_What you have to do_
Copy out the text below on COVID-19 cases linked to bus rides in Hunan Province, word for word.

None of these 10 secondary cases wore face masks during the rides. We found 2 tertiary cases, Patients M and N, who are cousins of the secondary cases Patients B and K, respectively. Patients M and N had been living with their cousins since January 22 and developed symptoms on January 31. None of these 12 secondary and tertiary cases had traveled to Wuhan City, the COVID-19 epicenter of China, or had been exposed to other COVID-19 patients in the 2 weeks before their symptom onset. The provincial surveillance data indicate that there were few locally infected cases in Hunan Province before January 22, 2020; in particular, only 7, 2, and 0 locally infected cases were reported before January 22 in the cities or counties where Places I, II, and III are located, respectively (Figure 2). According to epidemiological surveys on all secondary and tertiary cases, none of these individuals had travel history to Wuhan or nearby cities, and no known infections were reported in their workplaces or communities during the 14 days before January 22, 2020. The median incubation period among the secondary cases (range) was 4 (1–13) days. Excluding Patient J and focusing only on the 2 bus trips of Patient A, we estimated the secondary attack rate (SAR) during an exposure period of up to 2.5 hours on a bus to be 9/(48 + 12) = 15.00% (95% CI, 6.00%–24.00%).
Figure 2. .
Epidemic curves of coronavirus disease 2019 (COVID-19) in Hunan Province and its 3 subregions related to this study. Cases were classified as imported symptomatic cases, imported asymptomatic cases, locally infected symptomatic cases, and locally infected asymptomatic cases. Epidemic curves of COVID-19 are shown for (A) Hunan Province; (B) the city where Place I is located; (C) the city where Place II is located; and (D) the county where Place III is located.

_Data extract_
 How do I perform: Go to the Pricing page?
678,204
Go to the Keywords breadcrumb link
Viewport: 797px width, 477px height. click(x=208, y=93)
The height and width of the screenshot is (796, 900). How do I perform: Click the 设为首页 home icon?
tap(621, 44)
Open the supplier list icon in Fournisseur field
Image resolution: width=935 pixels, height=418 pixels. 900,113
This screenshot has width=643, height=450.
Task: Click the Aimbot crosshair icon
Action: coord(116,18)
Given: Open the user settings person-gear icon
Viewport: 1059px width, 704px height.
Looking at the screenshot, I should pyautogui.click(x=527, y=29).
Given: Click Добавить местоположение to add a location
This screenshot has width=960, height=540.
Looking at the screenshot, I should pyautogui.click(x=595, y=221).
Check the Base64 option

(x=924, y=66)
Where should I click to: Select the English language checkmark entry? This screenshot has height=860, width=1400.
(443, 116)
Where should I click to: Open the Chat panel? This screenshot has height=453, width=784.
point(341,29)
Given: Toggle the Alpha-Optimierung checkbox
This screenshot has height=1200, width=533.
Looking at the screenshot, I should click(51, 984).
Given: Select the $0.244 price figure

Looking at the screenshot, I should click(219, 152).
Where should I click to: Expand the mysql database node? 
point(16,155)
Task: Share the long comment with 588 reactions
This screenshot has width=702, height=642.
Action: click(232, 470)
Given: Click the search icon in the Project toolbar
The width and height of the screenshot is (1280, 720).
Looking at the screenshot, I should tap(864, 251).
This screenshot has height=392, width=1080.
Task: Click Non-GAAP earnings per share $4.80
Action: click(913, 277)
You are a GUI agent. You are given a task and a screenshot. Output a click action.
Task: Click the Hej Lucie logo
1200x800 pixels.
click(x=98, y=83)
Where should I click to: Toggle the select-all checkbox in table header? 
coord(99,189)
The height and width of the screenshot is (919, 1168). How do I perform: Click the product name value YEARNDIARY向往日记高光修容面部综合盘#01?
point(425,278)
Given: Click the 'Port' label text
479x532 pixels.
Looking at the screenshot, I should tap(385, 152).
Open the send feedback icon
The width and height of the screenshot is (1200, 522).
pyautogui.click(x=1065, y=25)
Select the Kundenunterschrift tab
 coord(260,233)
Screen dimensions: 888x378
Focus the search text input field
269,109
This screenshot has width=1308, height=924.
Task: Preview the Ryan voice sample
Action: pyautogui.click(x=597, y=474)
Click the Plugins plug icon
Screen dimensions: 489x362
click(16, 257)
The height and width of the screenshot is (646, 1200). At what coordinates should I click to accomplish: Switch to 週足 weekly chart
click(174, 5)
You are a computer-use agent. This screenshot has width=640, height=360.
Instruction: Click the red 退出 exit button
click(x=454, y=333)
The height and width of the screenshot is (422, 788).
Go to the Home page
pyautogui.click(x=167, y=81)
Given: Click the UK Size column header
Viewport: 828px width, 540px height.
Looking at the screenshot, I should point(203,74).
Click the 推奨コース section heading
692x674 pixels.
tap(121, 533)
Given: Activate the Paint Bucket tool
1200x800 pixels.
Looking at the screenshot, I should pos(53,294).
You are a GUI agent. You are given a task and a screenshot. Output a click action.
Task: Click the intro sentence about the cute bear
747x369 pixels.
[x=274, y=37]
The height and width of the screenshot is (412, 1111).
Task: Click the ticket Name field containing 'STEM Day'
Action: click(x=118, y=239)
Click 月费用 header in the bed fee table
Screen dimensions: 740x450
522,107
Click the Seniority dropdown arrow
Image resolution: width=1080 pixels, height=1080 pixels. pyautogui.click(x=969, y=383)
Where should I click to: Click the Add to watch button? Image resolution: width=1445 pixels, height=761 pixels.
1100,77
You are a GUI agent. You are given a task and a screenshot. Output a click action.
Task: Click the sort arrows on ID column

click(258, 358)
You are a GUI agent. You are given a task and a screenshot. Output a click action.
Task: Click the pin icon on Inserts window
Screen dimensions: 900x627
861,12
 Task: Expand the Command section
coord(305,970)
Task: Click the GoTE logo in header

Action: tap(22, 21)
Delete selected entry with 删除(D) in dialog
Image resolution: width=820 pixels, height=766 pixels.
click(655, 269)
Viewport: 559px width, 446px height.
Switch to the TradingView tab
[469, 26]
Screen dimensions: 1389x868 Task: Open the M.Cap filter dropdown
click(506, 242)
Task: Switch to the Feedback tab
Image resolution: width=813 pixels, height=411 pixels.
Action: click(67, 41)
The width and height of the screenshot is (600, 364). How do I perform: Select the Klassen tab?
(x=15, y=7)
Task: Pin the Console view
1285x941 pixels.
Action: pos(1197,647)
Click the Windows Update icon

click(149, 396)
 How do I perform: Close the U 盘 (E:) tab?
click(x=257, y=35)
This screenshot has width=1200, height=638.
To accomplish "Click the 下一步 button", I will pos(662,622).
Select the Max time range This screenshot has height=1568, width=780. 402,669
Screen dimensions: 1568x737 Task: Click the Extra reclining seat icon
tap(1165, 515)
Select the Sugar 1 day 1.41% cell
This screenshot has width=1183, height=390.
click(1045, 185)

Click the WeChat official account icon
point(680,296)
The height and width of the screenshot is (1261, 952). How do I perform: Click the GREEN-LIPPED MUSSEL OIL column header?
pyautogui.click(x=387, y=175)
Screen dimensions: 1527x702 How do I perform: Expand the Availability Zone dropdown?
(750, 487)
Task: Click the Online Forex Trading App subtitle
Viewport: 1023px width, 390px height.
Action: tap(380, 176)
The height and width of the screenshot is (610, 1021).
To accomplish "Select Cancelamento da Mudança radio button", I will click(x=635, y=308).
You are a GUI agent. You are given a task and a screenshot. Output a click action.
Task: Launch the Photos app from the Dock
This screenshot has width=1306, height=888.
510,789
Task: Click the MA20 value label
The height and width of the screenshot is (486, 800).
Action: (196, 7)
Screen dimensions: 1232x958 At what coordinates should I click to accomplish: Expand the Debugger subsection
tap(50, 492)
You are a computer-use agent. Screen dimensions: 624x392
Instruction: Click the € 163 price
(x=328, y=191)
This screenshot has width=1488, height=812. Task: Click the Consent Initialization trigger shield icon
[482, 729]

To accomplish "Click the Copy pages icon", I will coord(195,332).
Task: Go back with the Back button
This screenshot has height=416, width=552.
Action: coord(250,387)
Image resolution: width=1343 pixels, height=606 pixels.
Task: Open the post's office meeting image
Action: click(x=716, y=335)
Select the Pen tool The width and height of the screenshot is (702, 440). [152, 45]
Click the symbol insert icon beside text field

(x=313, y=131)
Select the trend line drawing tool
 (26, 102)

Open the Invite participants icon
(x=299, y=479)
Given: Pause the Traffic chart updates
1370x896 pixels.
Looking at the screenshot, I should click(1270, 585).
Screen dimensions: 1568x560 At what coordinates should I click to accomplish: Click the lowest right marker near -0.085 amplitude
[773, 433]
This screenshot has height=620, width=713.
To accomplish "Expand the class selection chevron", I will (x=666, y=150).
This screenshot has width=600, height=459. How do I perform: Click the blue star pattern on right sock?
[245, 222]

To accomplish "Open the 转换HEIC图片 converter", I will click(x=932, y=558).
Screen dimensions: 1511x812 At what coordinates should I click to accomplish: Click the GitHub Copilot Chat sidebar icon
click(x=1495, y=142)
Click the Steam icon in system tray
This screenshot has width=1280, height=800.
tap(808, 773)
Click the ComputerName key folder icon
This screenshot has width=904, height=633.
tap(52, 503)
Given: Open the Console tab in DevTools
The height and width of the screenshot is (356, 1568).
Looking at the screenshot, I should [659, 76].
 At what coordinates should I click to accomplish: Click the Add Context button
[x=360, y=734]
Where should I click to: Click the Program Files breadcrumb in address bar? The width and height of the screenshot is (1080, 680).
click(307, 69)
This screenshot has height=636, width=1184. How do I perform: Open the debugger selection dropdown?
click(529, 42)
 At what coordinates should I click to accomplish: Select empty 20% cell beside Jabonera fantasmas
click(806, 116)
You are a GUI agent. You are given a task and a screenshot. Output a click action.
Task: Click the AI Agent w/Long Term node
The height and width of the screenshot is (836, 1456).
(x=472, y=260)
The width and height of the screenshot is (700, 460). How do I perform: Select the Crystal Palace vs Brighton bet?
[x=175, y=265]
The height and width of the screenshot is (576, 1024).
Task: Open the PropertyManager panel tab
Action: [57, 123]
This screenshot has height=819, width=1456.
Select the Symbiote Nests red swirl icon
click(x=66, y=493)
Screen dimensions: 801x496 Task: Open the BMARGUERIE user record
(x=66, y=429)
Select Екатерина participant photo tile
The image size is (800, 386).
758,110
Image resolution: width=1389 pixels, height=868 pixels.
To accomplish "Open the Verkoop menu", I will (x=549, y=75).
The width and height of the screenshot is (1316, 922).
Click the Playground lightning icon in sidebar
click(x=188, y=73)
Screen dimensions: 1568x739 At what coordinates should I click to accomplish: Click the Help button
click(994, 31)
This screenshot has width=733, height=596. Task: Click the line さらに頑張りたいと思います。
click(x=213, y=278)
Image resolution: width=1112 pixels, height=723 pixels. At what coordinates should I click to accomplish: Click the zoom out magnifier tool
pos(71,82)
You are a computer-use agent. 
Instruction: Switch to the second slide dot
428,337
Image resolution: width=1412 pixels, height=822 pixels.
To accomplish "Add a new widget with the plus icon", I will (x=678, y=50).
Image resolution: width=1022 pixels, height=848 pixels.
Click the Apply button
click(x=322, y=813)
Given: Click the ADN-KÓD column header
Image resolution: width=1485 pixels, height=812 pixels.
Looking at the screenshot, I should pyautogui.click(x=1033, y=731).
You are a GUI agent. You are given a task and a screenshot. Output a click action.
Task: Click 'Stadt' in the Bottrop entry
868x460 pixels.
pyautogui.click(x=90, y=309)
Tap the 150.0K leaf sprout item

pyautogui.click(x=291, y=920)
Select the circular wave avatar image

_Task solution_
None of these 10 secondary cases wore face masks during the rides. We found 2 tertiary cases, Patients M and N, who are cousins of the secondary cases Patients B and K, respectively. Patients M and N had been living with their cousins since January 22 and developed symptoms on January 31. None of these 12 secondary and tertiary cases had traveled to Wuhan City, the COVID-19 epicenter of China, or had been exposed to other COVID-19 patients in the 2 weeks before their symptom onset. The provincial surveillance data indicate that there were few locally infected cases in Hunan Province before January 22, 2020; in particular, only 7, 2, and 0 locally infected cases were reported before January 22 in the cities or counties where Places I, II, and III are located, respectively (Figure 2). According to epidemiological surveys on all secondary and tertiary cases, none of these individuals had travel history to Wuhan or nearby cities, and no known infections were reported in their workplaces or communities during the 14 days before January 22, 2020. The median incubation period among the secondary cases (range) was 4 (1–13) days. Excluding Patient J and focusing only on the 2 bus trips of Patient A, we estimated the secondary attack rate (SAR) during an exposure period of up to 2.5 hours on a bus to be 9/(48 + 12) = 15.00% (95% CI, 6.00%–24.00%).
Figure 2. .
Epidemic curves of coronavirus disease 2019 (COVID-19) in Hunan Province and its 3 subregions related to this study. Cases were classified as imported symptomatic cases, imported asymptomatic cases, locally infected symptomatic cases, and locally infected asymptomatic cases. Epidemic curves of COVID-19 are shown for (A) Hunan Province; (B) the city where Place I is located; (C) the city where Place II is located; and (D) the county where Place III is located.